Iowa Code r. 441-36.3 - Nursing facility assessment
(1)
Applicability. All nursing facilities as defined in Iowa Code
section 135C.1 that are freestanding
facilities or are operated by a hospital licensed pursuant to Iowa Code chapter
135B shall pay a quarterly assessment to the department, as determined under
these rules, with the exception of:
a.
Nursing facilities operated by the state.
b. Non-state government-owned or
government-operated nursing facilities.
c. Distinct-part skilled nursing units and
swing-bed units operated by a hospital.
(2)
Assessment level.
a. Effective April 1, 2023, nursing
facilities with 46 or fewer licensed beds are required to pay a quality
assurance assessment of $6.51 per non-Medicare patient day. Effective with
assessment for the state fiscal year beginning July 1, 2021, the number of
licensed beds on file with the department of inspections, appeals, and
licensing as of June 1 of each year shall be used to determine the assessment
level for the following state fiscal year.
b. Effective July 1, 2024, nursing facilities
designated as continuing care retirement centers (CCRCs) by the insurance
division of the department of insurance and financial services are required to
pay a quality assurance assessment of $6.51 per non-Medicare patient day.
Effective with the assessment for the state fiscal year beginning July 1, 2021,
continuing care retirement center designations as of June 1 of each year shall
be used to determine the assessment level for the following state fiscal
year.
c. Effective April 1, 2023,
nursing facilities with annual Iowa Medicaid patient days of 19,000 or more are
required to pay a quality assurance assessment of $6.51 per non-Medicare
patient day.

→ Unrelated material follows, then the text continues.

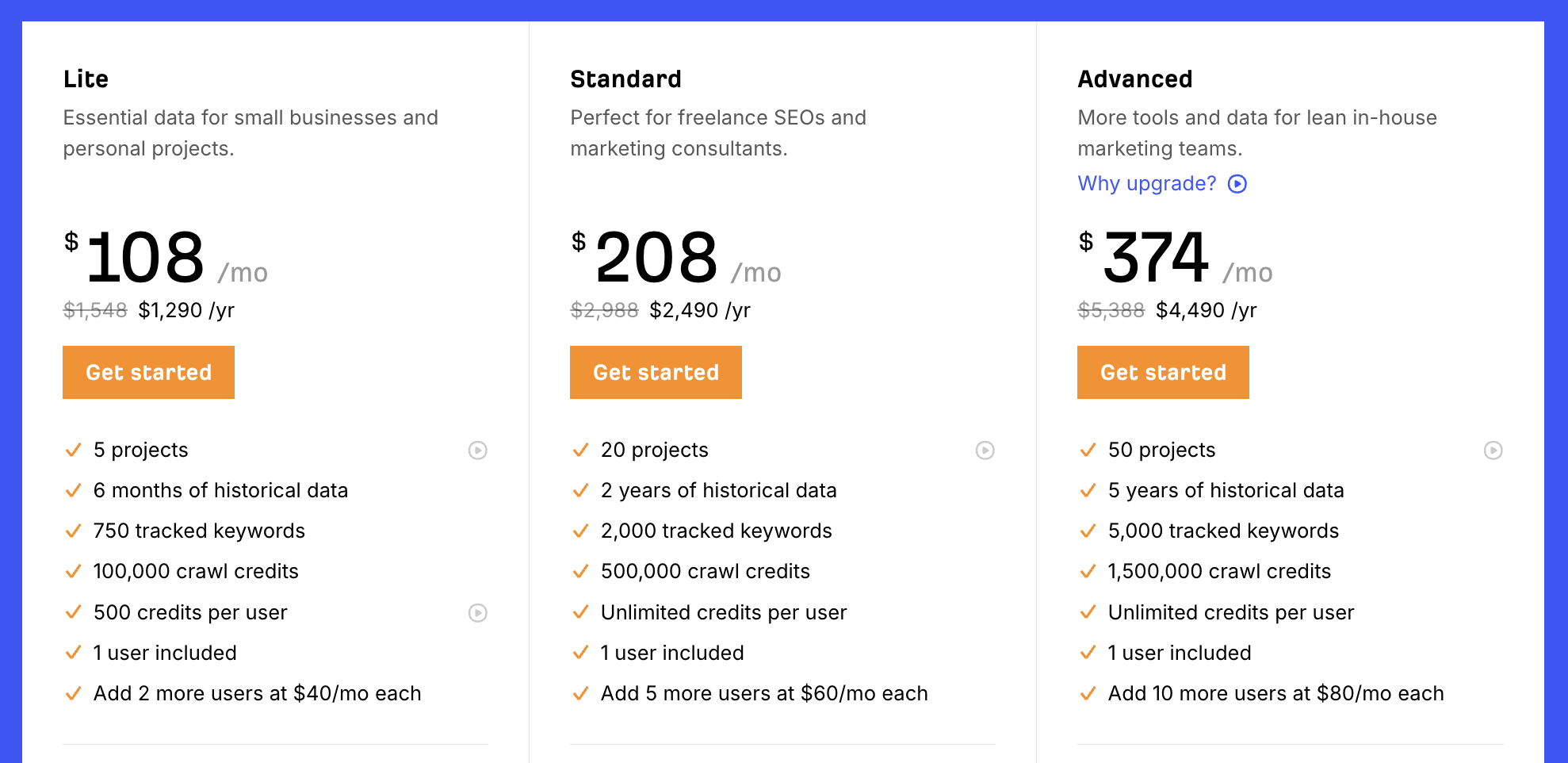The image size is (1568, 763).
Task: Click the checkmark next to 5 years of historical data
Action: coord(1088,490)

Effective with assessment for the state fiscal year beginning July
1, 2021, the annual number of Iowa Medicaid patient days reported in the most
current cost report submitted to the department as of June 1 of each year shall
be used to determine the assessment level for the following state fiscal
year.
d. Effective April 1, 2023,
all other nursing facilities are required to pay a quality assurance assessment
of $33.90 per non-Medicare patient day.